Exercise details: Reproduce the passage on the spread of spinal bupivacaine in pregnancy word for word, in full.

Extract to read:
━━━━━━

Baricity is the ratio of the density of a local anaesthetic solution compared with that of cerebrospinal fluid (CSF).7 If the patient is turned supine after injection in the lumbar region, a hyperbaric solution will spread under the influence of gravity down the slopes created by the lumbar spinal curvature. Bupivacaine 5 mg ml1 in glucose 8 mg ml1 has a density (1.00164 at 37°C) that is only marginally greater than that of normal adult CSF [1.0007 (SD 0.0003) at 37°C], so that it will spread more slowly than the standard preparation with glucose 80 mg ml1 (density 1.02081 at 37°C). The actual concentration of the dilute preparation is crucial: an increase to only 10 mg ml1 produces blocks that are almost indistinguishable from those produced by much higher concentrations.8 However, CSF density decreases with CSF protein concentration during pregnancy, reaching a minimum [1.0003 (0.0004) at 37°C] at term.10 11 Thus, the difference in density between CSF and the solution containing glucose 8 mg ml1 will be greater than in the non-pregnant patient and thus result in more extensive spread.
This analysis would account for the lack of difference between the two groups reported here, but not for the extensive spread of plain bupivacaine (0.9993 at 37°C) in pregnant patients. This solution is hypobaric relative to CSF even at term. The generally accepted reason is that the exaggerated spread is a consequence of occlusion of the inferior vena cava being only partially relieved in the left, wedged supine position. Distention of the veins of the vertebral plexus causes compression of the dura, reduces CSF volume and encourages greater bulk spread of the injected solution. This is clearly the major factor at the end of pregnancy. However, it is interesting to note that this study produced some evidence that physical characteristics of the local anaesthetic solutions were having some influence, most notably that a prolonged offset of block occurred in those receiving the less dense solution (Fig. 1). This suggests that a greater proportion of the injected solution spread more cephalad, but that this effect cannot be attributed to density. As glucose concentration increases, the solution becomes not only denser but also more viscous. A less viscous solution would flow more easily through a compressed subarachnoid space, allowing a greater proportion of the injected dose to reach the thoracic nerves and cause a longer duration of action.

━━━━━━

Provided material:
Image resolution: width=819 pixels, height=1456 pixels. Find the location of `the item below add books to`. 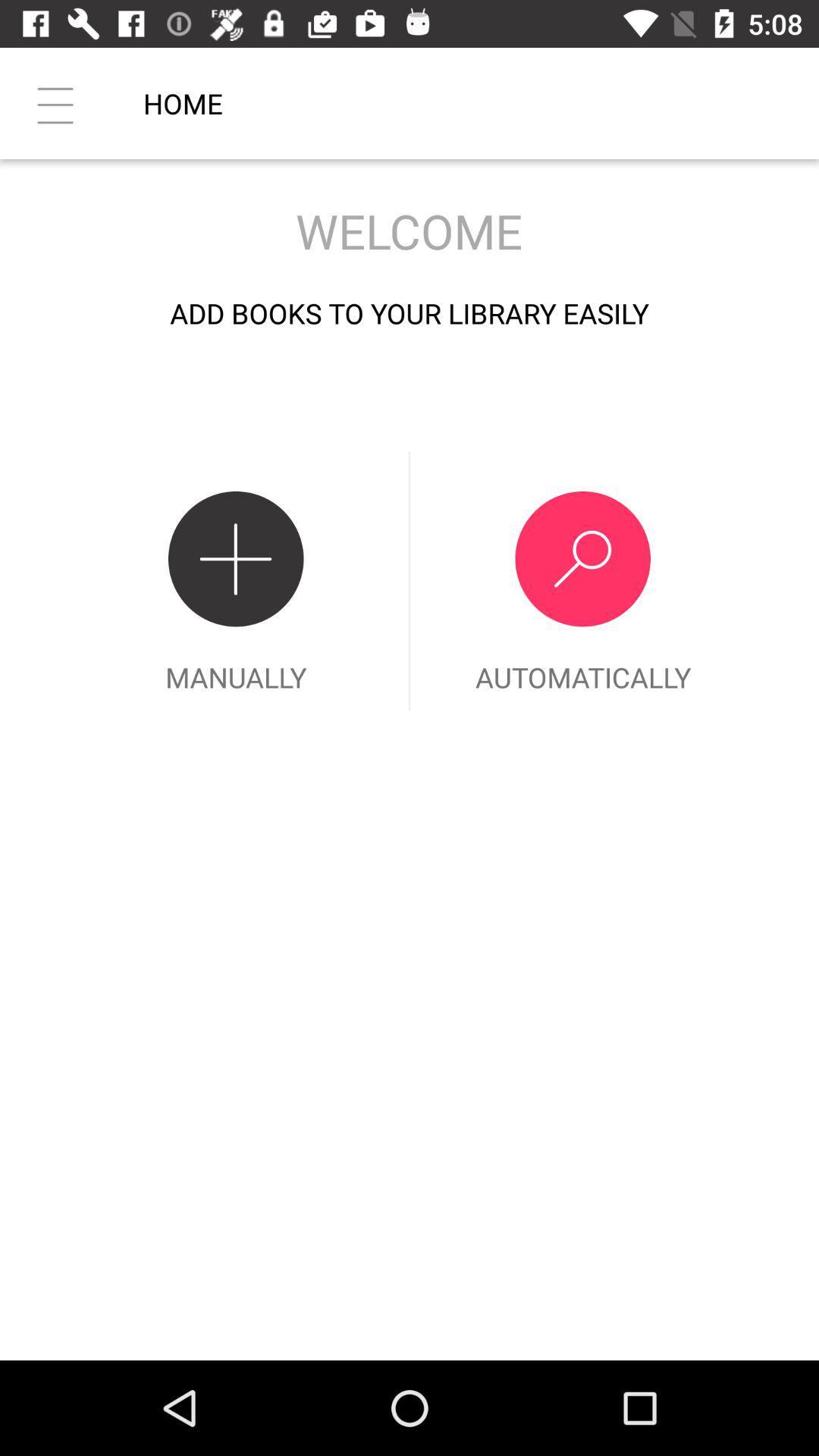

the item below add books to is located at coordinates (582, 580).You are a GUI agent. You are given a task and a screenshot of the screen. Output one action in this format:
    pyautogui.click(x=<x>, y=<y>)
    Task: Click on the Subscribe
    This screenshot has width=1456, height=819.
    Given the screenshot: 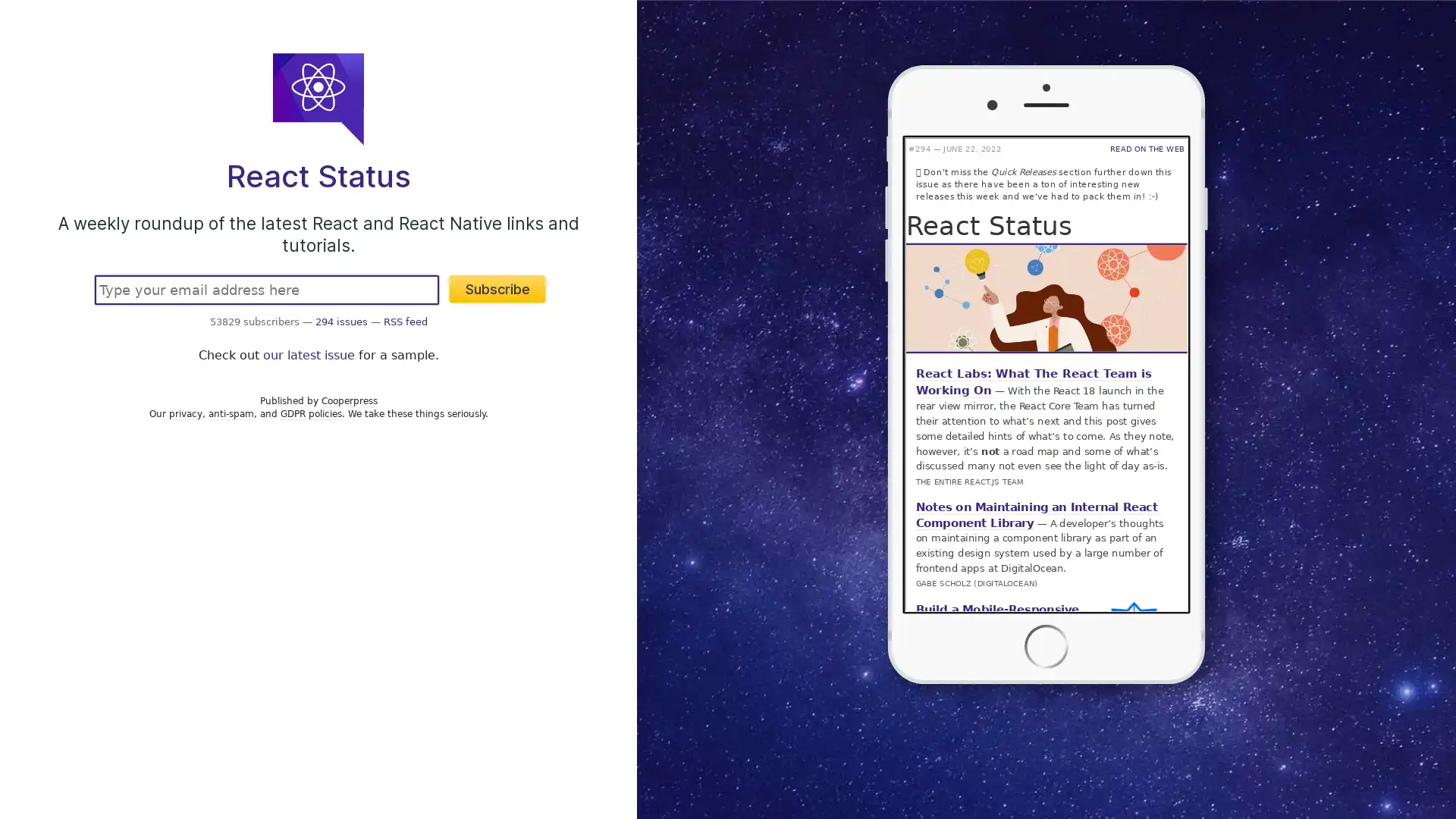 What is the action you would take?
    pyautogui.click(x=497, y=289)
    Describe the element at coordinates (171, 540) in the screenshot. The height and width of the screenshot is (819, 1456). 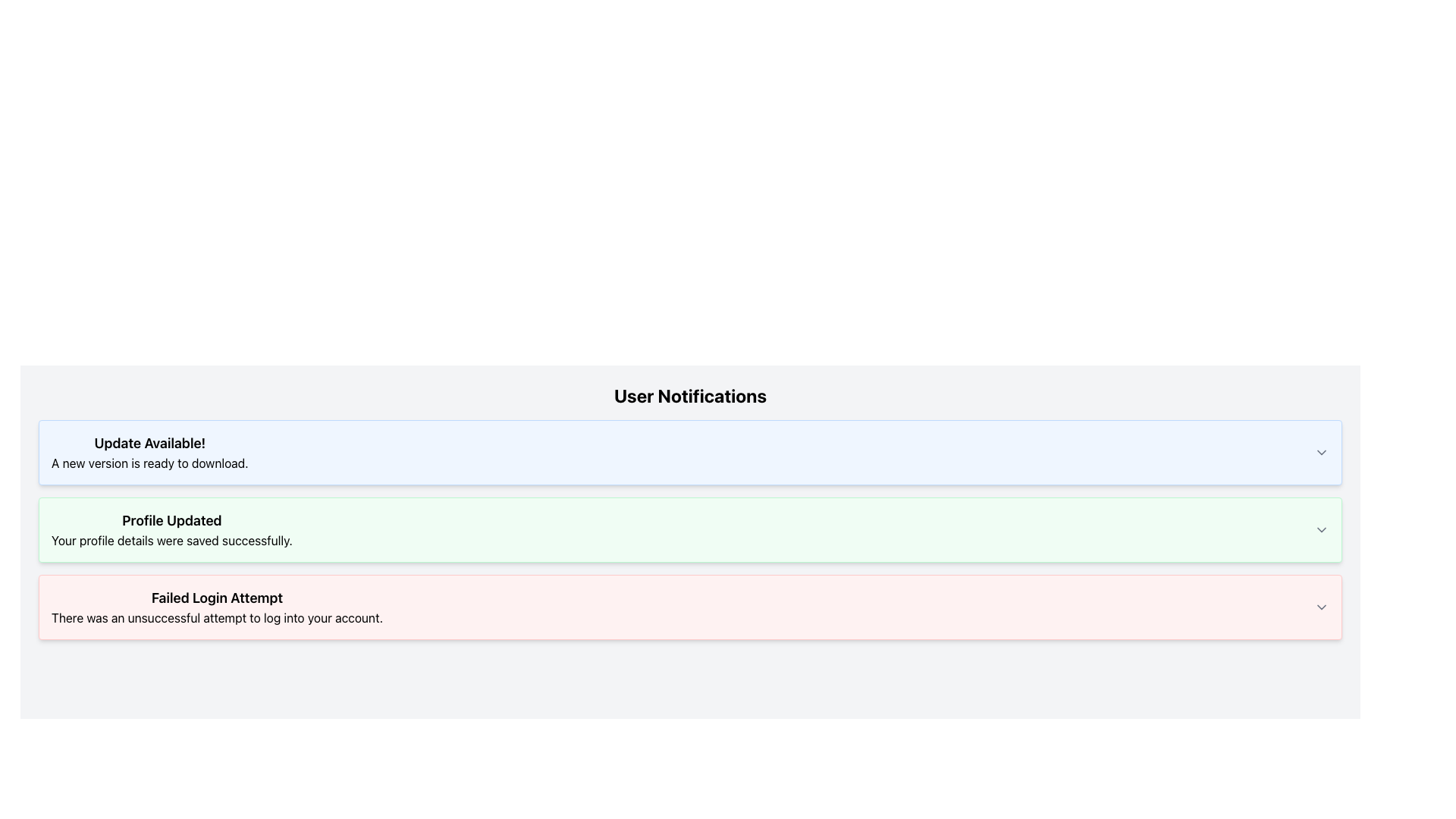
I see `confirmation text label indicating that the user's profile information has been saved successfully, located at the center of the notification card titled 'Profile Updated'` at that location.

━━━━━━

Written answer:
Baricity is the ratio of the density of a local anaesthetic solution compared with that of cerebrospinal fluid (CSF).7 If the patient is turned supine after injection in the lumbar region, a hyperbaric solution will spread under the influence of gravity down the slopes created by the lumbar spinal curvature. Bupivacaine 5 mg ml1 in glucose 8 mg ml1 has a density (1.00164 at 37°C) that is only marginally greater than that of normal adult CSF [1.0007 (SD 0.0003) at 37°C], so that it will spread more slowly than the standard preparation with glucose 80 mg ml1 (density 1.02081 at 37°C). The actual concentration of the dilute preparation is crucial: an increase to only 10 mg ml1 produces blocks that are almost indistinguishable from those produced by much higher concentrations.8 However, CSF density decreases with CSF protein concentration during pregnancy, reaching a minimum [1.0003 (0.0004) at 37°C] at term.10 11 Thus, the difference in density between CSF and the solution containing glucose 8 mg ml1 will be greater than in the non-pregnant patient and thus result in more extensive spread.
This analysis would account for the lack of difference between the two groups reported here, but not for the extensive spread of plain bupivacaine (0.9993 at 37°C) in pregnant patients. This solution is hypobaric relative to CSF even at term. The generally accepted reason is that the exaggerated spread is a consequence of occlusion of the inferior vena cava being only partially relieved in the left, wedged supine position. Distention of the veins of the vertebral plexus causes compression of the dura, reduces CSF volume and encourages greater bulk spread of the injected solution. This is clearly the major factor at the end of pregnancy. However, it is interesting to note that this study produced some evidence that physical characteristics of the local anaesthetic solutions were having some influence, most notably that a prolonged offset of block occurred in those receiving the less dense solution (Fig. 1). This suggests that a greater proportion of the injected solution spread more cephalad, but that this effect cannot be attributed to density. As glucose concentration increases, the solution becomes not only denser but also more viscous. A less viscous solution would flow more easily through a compressed subarachnoid space, allowing a greater proportion of the injected dose to reach the thoracic nerves and cause a longer duration of action.